= TASK GOAL =
Would you transcribe only the lines from the one holding "918 93 66 81 (81, 2271)" through the end of the material, exactly, without any pictures?

= INPUT =
+++
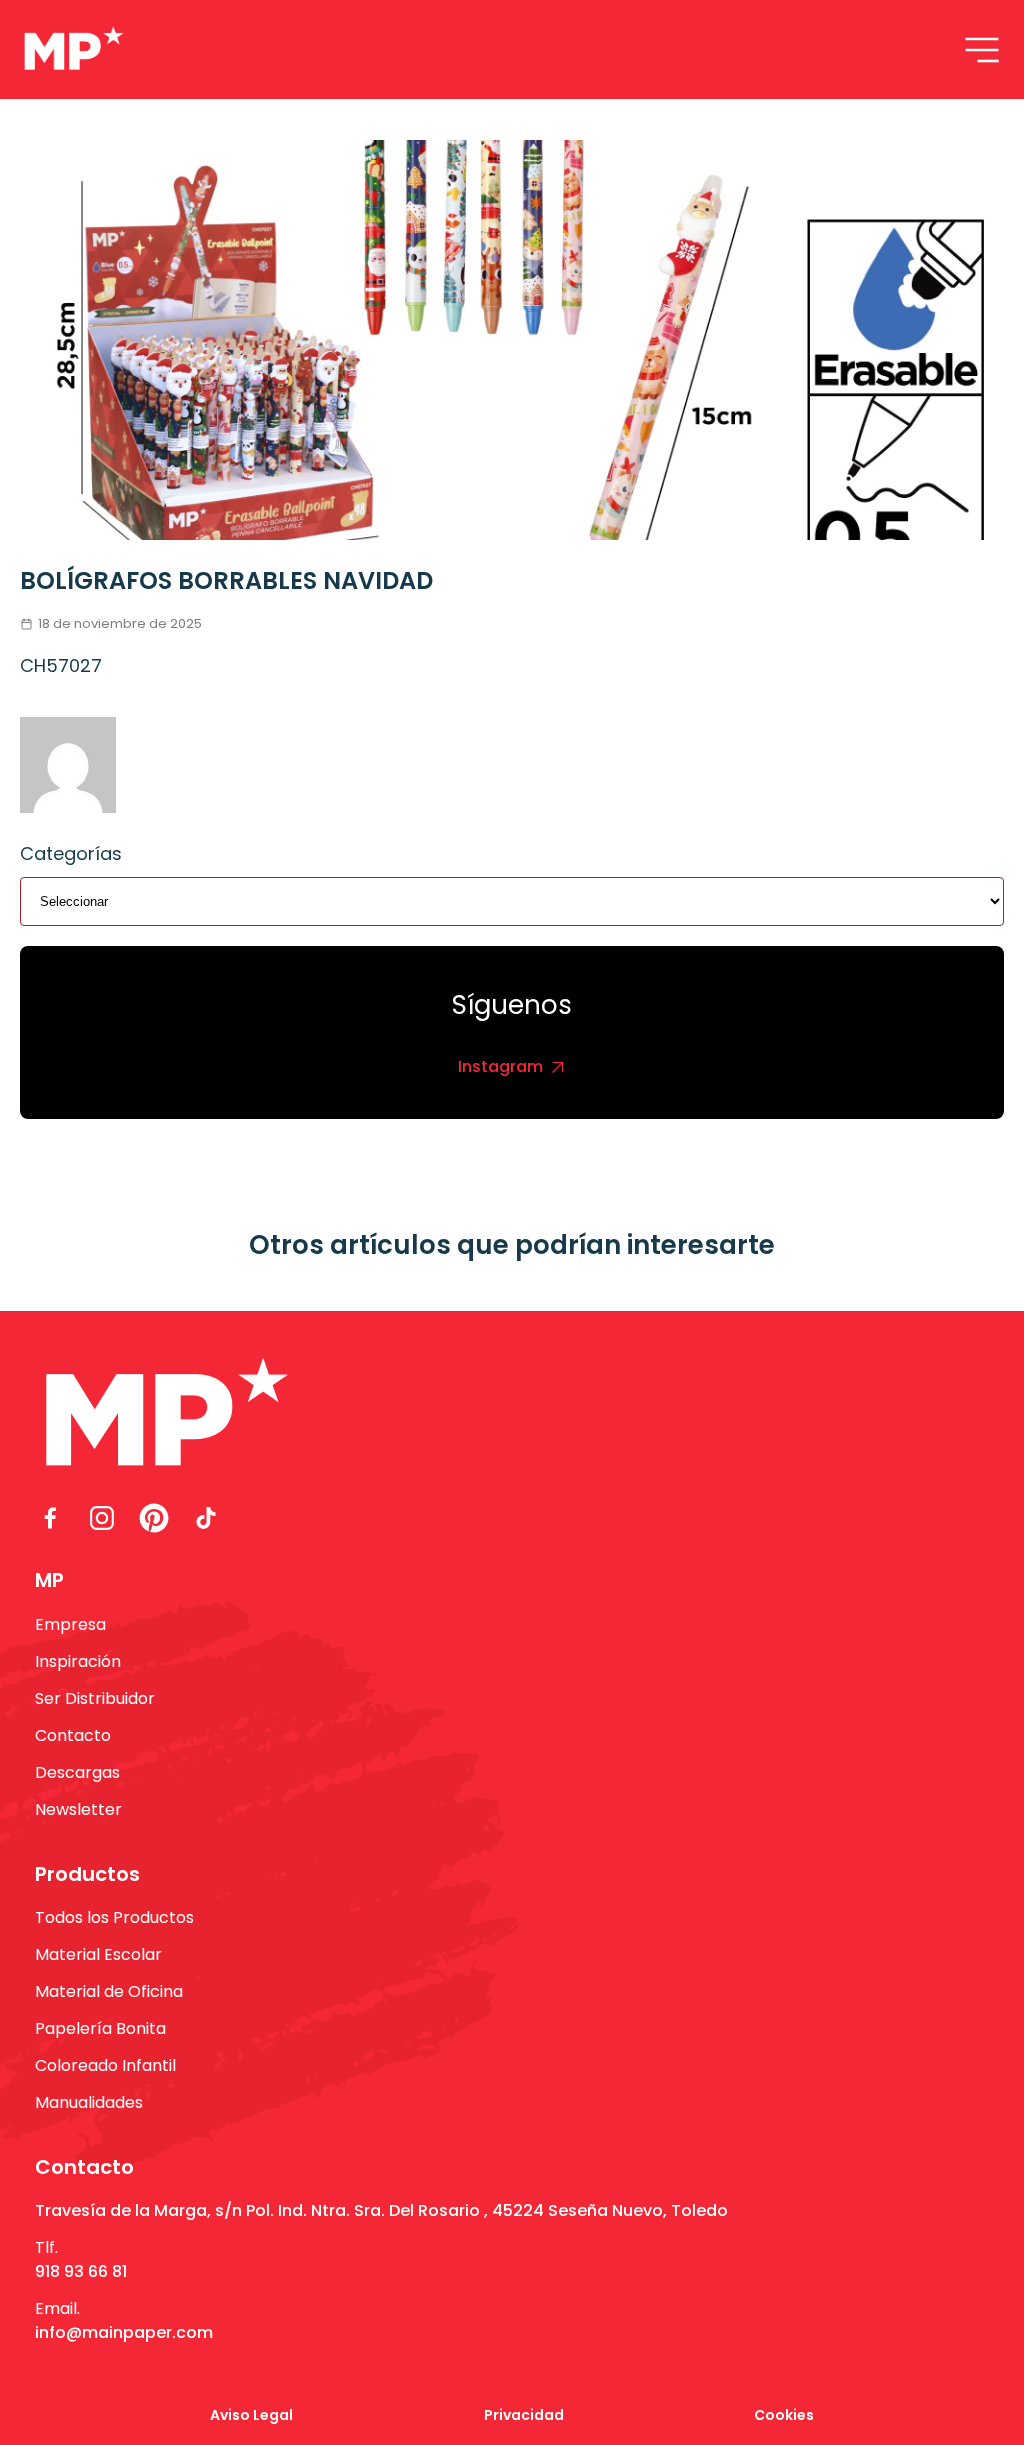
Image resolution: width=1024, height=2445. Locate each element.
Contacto (73, 1735)
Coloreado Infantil (105, 2065)
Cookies (784, 2415)
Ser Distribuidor (95, 1698)
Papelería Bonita (100, 2028)
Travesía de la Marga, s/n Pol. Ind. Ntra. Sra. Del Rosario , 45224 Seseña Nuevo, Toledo (381, 2210)
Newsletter (78, 1809)
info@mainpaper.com (124, 2332)
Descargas (77, 1772)
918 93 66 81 (81, 2271)
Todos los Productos (114, 1917)
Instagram (500, 1066)
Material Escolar (98, 1954)
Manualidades (89, 2102)
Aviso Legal (251, 2415)
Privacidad (524, 2415)
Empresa (70, 1624)
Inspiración (78, 1661)
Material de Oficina (109, 1991)
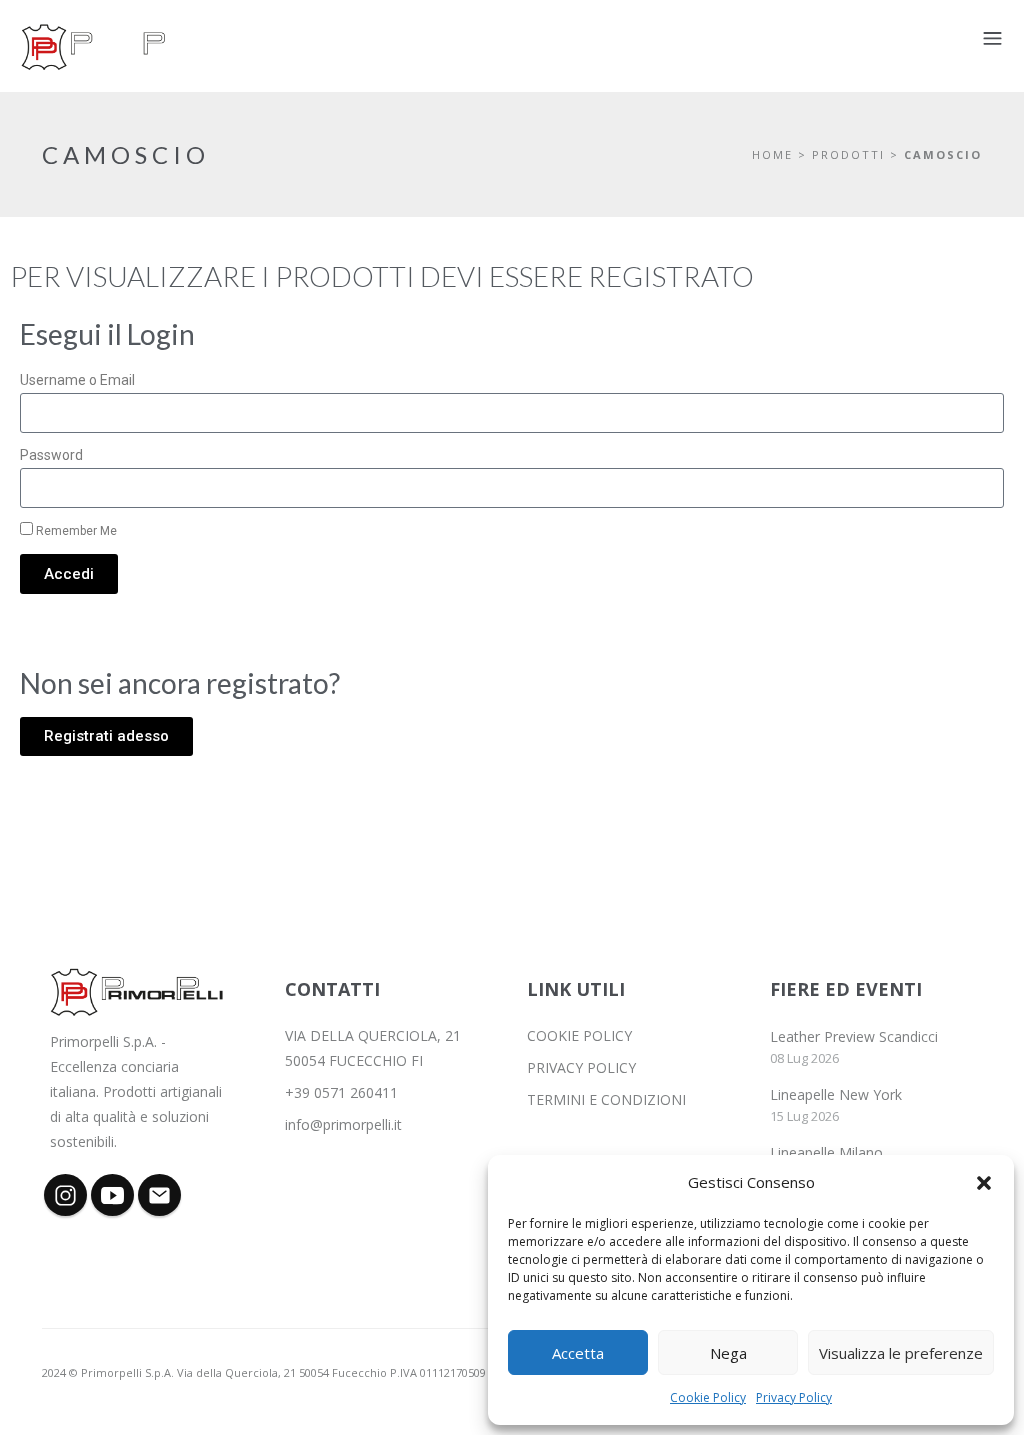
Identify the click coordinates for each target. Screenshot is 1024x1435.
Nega (728, 1353)
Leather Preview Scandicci (854, 1036)
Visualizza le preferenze (901, 1353)
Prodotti (848, 154)
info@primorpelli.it (343, 1124)
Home (772, 154)
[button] (984, 1183)
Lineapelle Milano (826, 1152)
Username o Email (77, 380)
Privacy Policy (794, 1397)
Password (51, 455)
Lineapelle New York (836, 1094)
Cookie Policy (708, 1397)
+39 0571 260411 (341, 1092)
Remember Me (75, 531)
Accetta (578, 1353)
+++
= RESPONSE FOR THIS EXERCISE =
918 93 66 81 (81, 2271)
Todos los Productos (114, 1917)
Instagram (500, 1066)
Material Escolar (98, 1954)
Manualidades (89, 2102)
Aviso Legal (251, 2415)
Privacidad (524, 2415)
Empresa (70, 1624)
Inspiración (78, 1661)
Material de Oficina (109, 1991)
Identify the click coordinates for each target. Screenshot is 1024x1435.
Nega (728, 1353)
Leather Preview Scandicci (854, 1036)
Visualizza le preferenze (901, 1353)
Prodotti (848, 154)
info@primorpelli.it (343, 1124)
Home (772, 154)
[button] (984, 1183)
Lineapelle Milano (826, 1152)
Username o Email (77, 380)
Privacy Policy (794, 1397)
Password (51, 455)
Lineapelle New York (836, 1094)
Cookie Policy (708, 1397)
+39 0571 260411 (341, 1092)
Remember Me (75, 531)
Accetta (578, 1353)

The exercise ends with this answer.